* Provided passage
=== Begin Enclosure ===

Sirajuddin Kasimpuri was a Bangladeshi writer and researcher of Bengali folklore. He was awarded the Bangla Academy Literary Award.

==Early life==
Kasimpuri was born on 22 October 1901 in Kasimpur, Netrokona District, Bengal Presidency, British India. He completed his studies at the Narendranagar Middle English School and graduated from the Jagannath Chakraborty Institution. He graduated from the Netrakona Guru Training School. He got a teaching certificate from the Dhaka Normal School.

==Career==
In 1929, Kasimpuri was made the head of Boli Junior Madrasa. He then went on to teach at Dhaka Primary Training Institute, Jamalpur Guru Training School, Mohanganj High School, and Mymensingh Primary Training Institute. He researched Bengali folk literature. He published a number of research papers on Bengali folk literature. He published Lokasahitye Chhada in 1962 and Lokasahitye Dhandha O Prabad in 1968. He was awarded Tamgha-i-Khidmat by the Government of Pakistan. In 1973, he published Bangladesher Lokasabgit Parichiti. He was awarded Bangla Academy Award for his research in Bengali folk stories.

==Death==
Kasimpuri died on 18 December 1979 in Kasimpur, Kendua Upazila, presently Netrokona sadar upazila, Netrokona District, Bangladesh.

=== End Enclosure ===

Collected data entries
=== Begin Enclosure ===

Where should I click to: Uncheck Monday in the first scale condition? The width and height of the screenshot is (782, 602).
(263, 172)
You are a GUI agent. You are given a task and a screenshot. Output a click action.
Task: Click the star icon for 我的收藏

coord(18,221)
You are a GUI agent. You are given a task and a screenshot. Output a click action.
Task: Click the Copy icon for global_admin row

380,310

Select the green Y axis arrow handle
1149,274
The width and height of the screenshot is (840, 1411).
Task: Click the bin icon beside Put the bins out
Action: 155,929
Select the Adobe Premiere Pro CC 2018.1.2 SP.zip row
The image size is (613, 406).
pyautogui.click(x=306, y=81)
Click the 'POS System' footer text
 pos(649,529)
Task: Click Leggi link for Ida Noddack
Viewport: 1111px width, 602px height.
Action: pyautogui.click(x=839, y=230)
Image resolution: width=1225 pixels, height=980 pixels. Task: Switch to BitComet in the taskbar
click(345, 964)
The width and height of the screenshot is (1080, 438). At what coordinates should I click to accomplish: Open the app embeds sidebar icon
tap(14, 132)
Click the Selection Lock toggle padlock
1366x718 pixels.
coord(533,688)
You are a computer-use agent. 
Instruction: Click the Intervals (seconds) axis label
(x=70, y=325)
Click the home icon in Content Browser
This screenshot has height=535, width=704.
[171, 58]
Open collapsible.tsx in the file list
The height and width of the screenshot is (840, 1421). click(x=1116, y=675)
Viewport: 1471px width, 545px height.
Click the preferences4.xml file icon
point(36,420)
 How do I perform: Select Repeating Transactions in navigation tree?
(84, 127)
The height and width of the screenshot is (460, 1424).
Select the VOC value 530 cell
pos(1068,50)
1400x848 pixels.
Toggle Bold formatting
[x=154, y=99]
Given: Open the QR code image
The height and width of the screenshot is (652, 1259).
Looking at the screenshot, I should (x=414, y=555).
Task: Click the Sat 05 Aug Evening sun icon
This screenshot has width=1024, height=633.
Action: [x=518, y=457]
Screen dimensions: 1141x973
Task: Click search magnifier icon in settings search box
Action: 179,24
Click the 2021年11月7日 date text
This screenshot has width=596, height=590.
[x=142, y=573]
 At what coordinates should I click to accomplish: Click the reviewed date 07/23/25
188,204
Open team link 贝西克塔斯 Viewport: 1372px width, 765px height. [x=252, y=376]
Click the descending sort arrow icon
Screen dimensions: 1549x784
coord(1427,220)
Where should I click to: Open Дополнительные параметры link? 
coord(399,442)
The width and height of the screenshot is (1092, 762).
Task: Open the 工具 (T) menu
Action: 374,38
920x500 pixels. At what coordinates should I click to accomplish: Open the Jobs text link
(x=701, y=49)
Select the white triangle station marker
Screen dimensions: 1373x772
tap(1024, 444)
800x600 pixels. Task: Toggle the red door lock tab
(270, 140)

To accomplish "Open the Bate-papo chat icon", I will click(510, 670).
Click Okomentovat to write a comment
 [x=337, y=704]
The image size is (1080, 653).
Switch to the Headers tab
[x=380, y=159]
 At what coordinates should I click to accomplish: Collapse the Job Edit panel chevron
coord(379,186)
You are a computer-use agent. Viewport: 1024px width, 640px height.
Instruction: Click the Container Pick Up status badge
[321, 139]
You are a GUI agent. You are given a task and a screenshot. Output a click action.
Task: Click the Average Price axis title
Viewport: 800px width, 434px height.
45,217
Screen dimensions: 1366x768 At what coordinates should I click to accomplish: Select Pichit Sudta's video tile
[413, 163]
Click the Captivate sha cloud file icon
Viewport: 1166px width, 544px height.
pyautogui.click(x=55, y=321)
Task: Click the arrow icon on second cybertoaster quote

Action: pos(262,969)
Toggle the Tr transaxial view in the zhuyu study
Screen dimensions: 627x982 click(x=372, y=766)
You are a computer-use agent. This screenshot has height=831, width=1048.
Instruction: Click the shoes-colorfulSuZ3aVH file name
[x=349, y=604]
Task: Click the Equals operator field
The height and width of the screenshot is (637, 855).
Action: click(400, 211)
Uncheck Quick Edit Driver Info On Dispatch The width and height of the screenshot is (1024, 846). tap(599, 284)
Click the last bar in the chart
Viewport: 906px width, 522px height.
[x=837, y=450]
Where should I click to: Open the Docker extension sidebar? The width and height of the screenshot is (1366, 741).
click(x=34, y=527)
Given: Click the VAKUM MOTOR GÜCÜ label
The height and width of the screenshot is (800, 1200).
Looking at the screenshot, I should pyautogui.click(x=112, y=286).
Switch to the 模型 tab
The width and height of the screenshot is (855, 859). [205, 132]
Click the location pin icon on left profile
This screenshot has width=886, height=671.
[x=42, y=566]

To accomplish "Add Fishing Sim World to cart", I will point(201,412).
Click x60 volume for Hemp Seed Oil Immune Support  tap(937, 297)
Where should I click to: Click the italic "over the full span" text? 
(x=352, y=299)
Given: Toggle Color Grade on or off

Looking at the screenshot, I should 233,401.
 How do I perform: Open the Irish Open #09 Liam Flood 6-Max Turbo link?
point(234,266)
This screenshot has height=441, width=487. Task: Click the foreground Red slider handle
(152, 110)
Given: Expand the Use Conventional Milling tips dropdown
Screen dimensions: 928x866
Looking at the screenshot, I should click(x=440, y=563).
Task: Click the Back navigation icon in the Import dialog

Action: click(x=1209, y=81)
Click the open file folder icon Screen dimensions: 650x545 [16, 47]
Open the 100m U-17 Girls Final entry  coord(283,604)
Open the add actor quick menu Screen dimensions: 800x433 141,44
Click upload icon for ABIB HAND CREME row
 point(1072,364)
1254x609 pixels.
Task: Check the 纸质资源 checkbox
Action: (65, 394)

=== End Enclosure ===

* Exercises to complete
a) According to the Kasimpuri passage, in what year was Kasimpuri made the head of Boli Junior Madrasa?
b) Set down the Kasimpuri passage word for word from "Sirajuddin Kasimpuri was" up to and including "Dhaka Normal School.".
c) Translate this sentence from the Kasimpuri passage into Spanish: "He graduated from the Netrakona Guru Training School."
Please rely only on the Kasimpuri passage, not the listing.

* Answer set
a) 1929

b)
Sirajuddin Kasimpuri was a Bangladeshi writer and researcher of Bengali folklore. He was awarded the Bangla Academy Literary Award.

==Early life==
Kasimpuri was born on 22 October 1901 in Kasimpur, Netrokona District, Bengal Presidency, British India. He completed his studies at the Narendranagar Middle English School and graduated from the Jagannath Chakraborty Institution. He graduated from the Netrakona Guru Training School. He got a teaching certificate from the Dhaka Normal School.

c) Se graduó en la Netrakona Guru Training School.